Someone who looked like that should not be waiting for a wet, matted dog like her. She set her jaw. She was not that twenty-year-old anymore. She was a grown adult with self-respect. Well, as soon as she found a shirt, she’d find some self-respect and she would rock it.
Sophie stepped out of the motorized raft. Her soaked shoes squeaked with each step. A rush of cool air, or maybe a cold sweat, reminded her that her tank top was lost at sea, God rest its soul. A twinge of vulnerability stabbed her in the gut. Not the purge twinge, but the crawling under a rock twinge.

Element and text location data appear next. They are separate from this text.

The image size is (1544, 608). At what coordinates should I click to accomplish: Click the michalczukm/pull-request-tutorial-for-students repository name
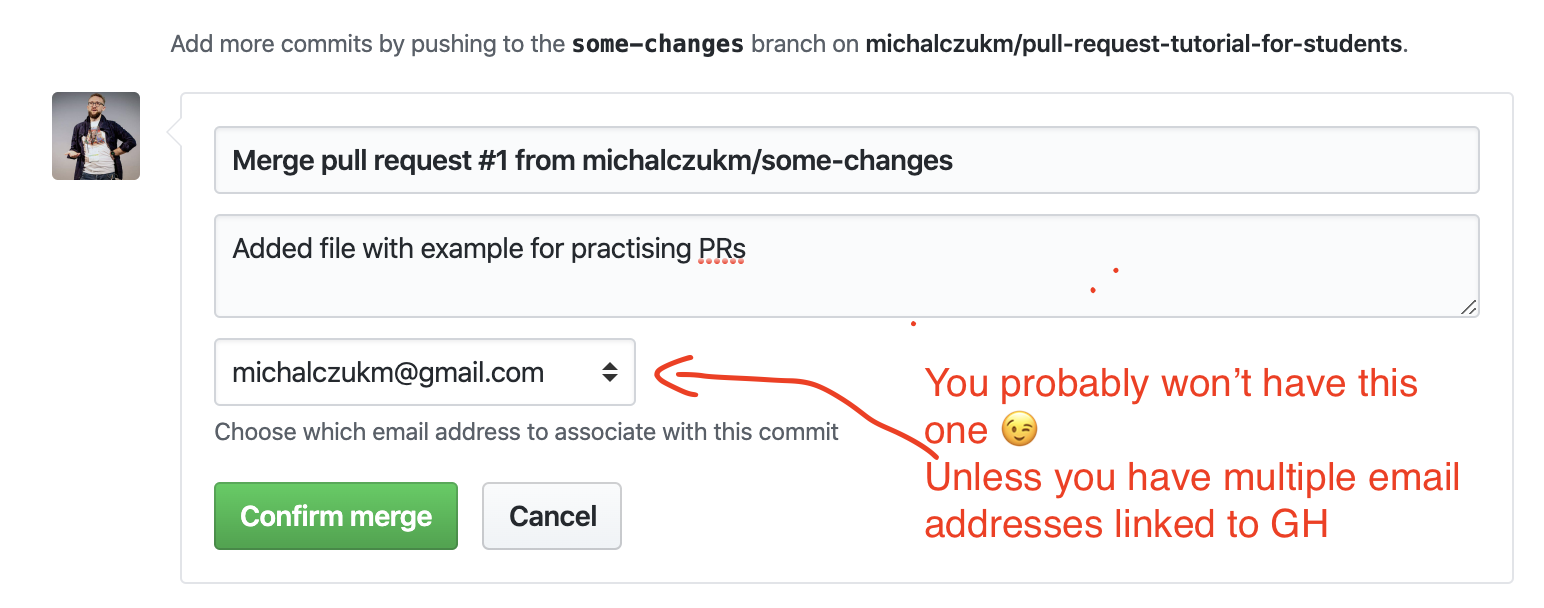(x=1133, y=45)
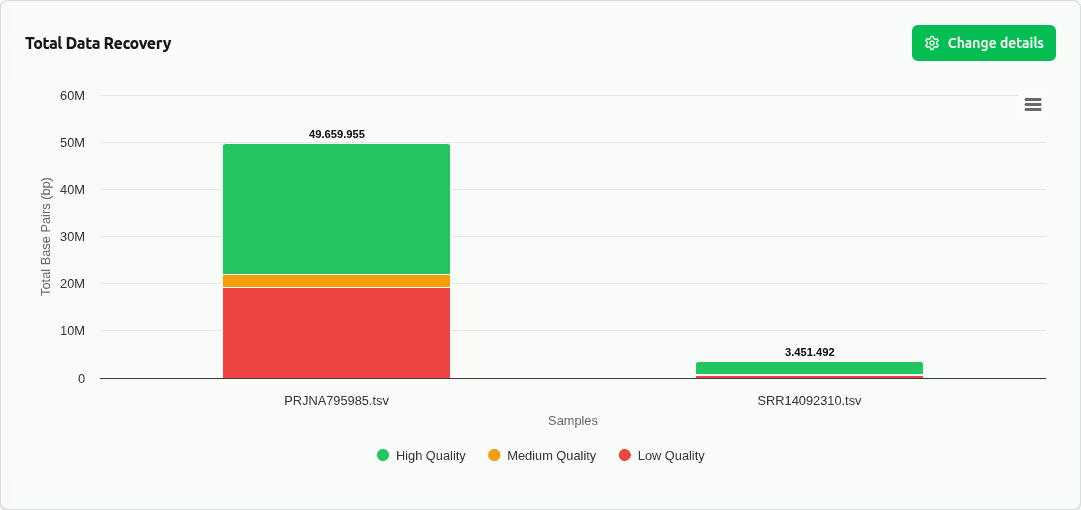1081x510 pixels.
Task: Toggle High Quality series via green legend dot
Action: point(383,455)
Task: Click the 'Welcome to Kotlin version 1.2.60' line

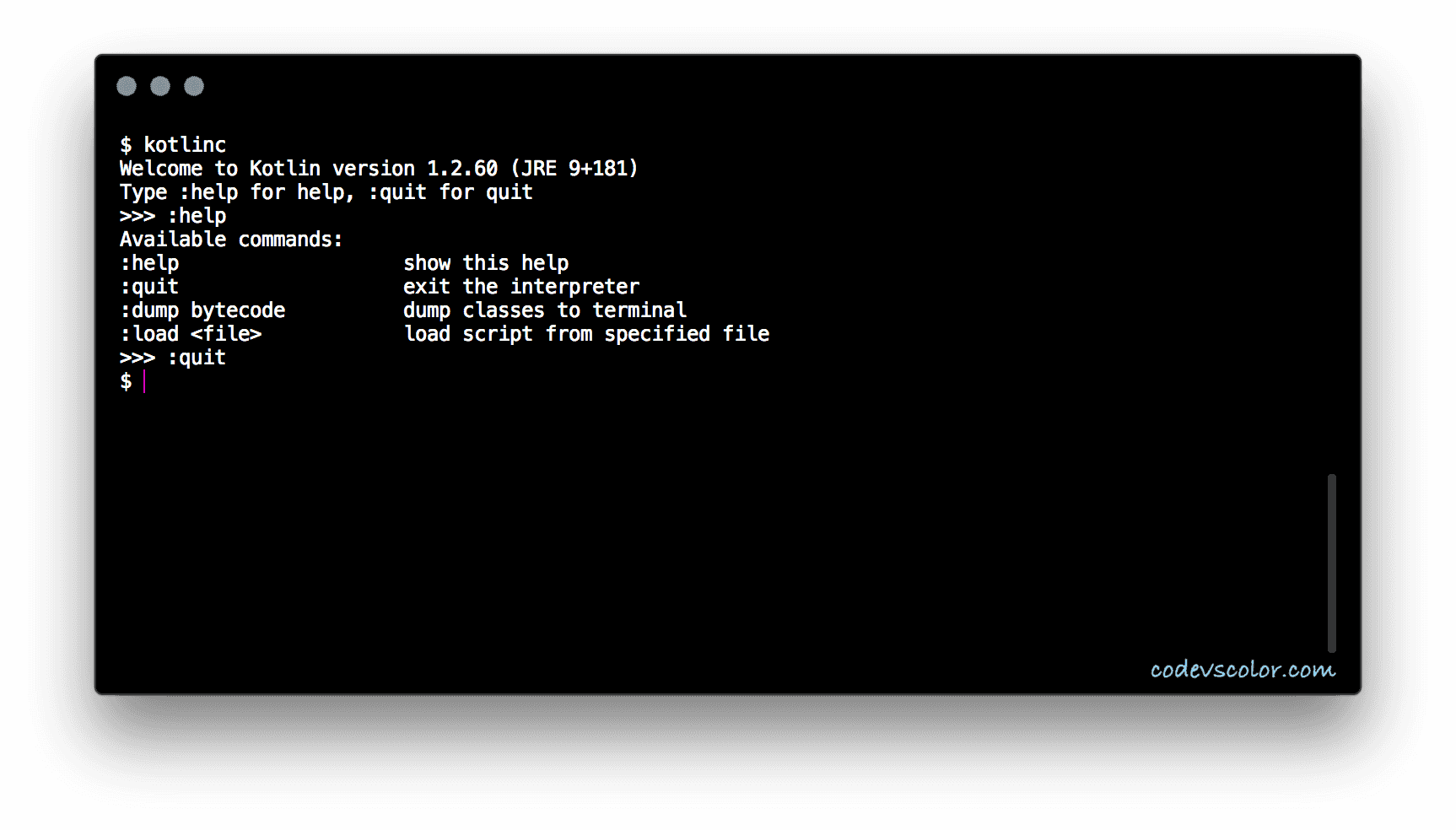Action: [x=379, y=169]
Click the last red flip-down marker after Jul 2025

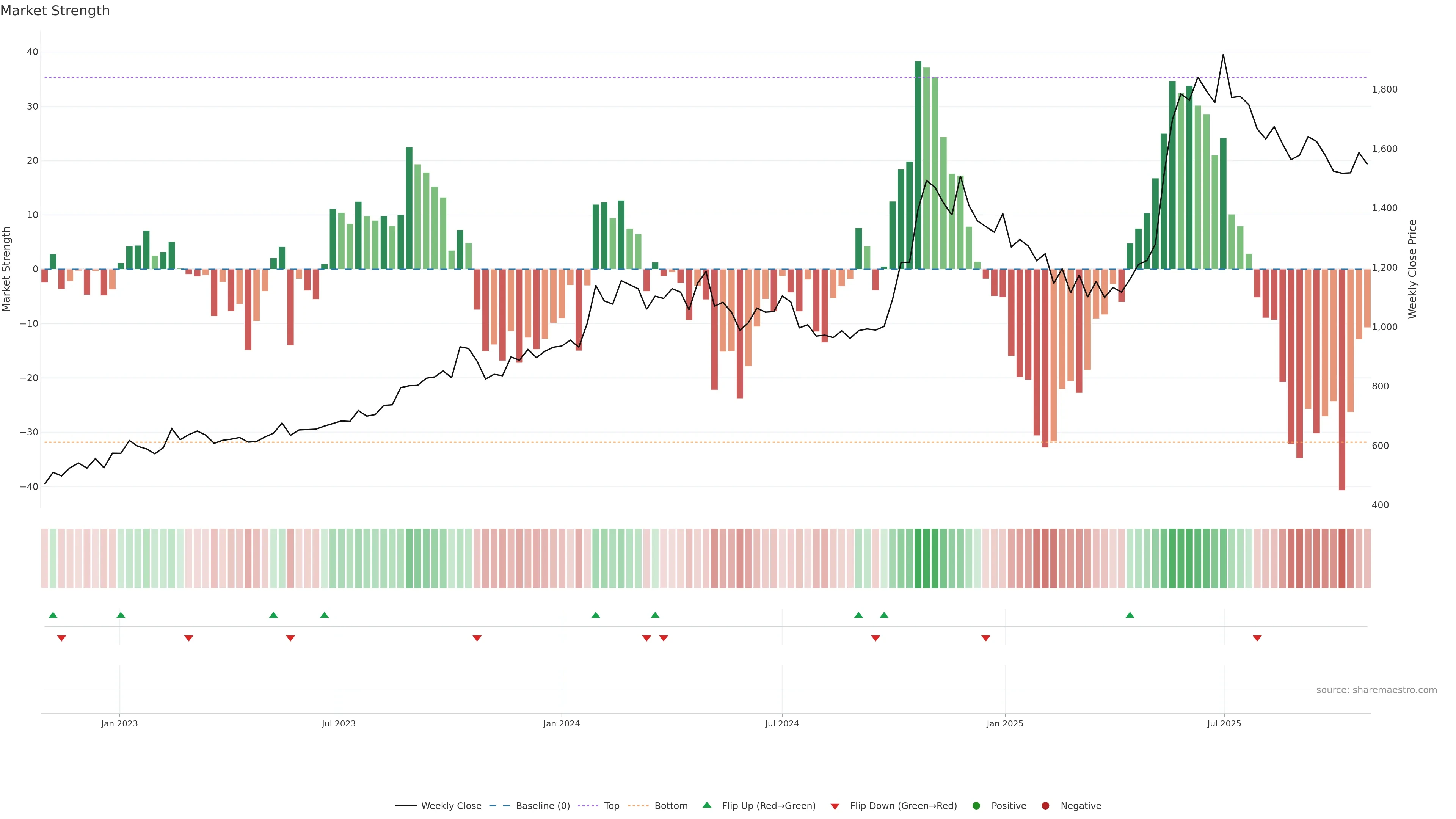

“Here,” Jaime’s dad, who had a caterpillar under his nose posing as a mustache, growled. A stress vein bulged from his red forehead. He tossed her a towel and a fuchsia-colored shirt, then helped Jaime drag the raft onto dry land.
“Thanks,” she mumbled and stepped behind the kiosk. Wishing she could summon the patron saint of humiliation to douse her with brimstone and firewater, Sophie all but accepted the shirt’s graphic as her penance: a gloriously illuminate yellow arrow pointing directly at her face. It read: ‘I Kayaked With Stupid.’ Appalling . . . and yet, weirdly appropriate.
She rolled her eyes and yanked the shirt over her head. It hung to her mid thighs. Two of her could have fit in it and still be roomy.
Sophie bunched the fabric together and tied the side of shirt into a knot so at least her shorts were visible.
Now to face Ryan. She took a deep breath and stepped onto the path. He stood there looking too handsome and too touchable. She forced her feet forward, aware of each step like she was on a walk of shame.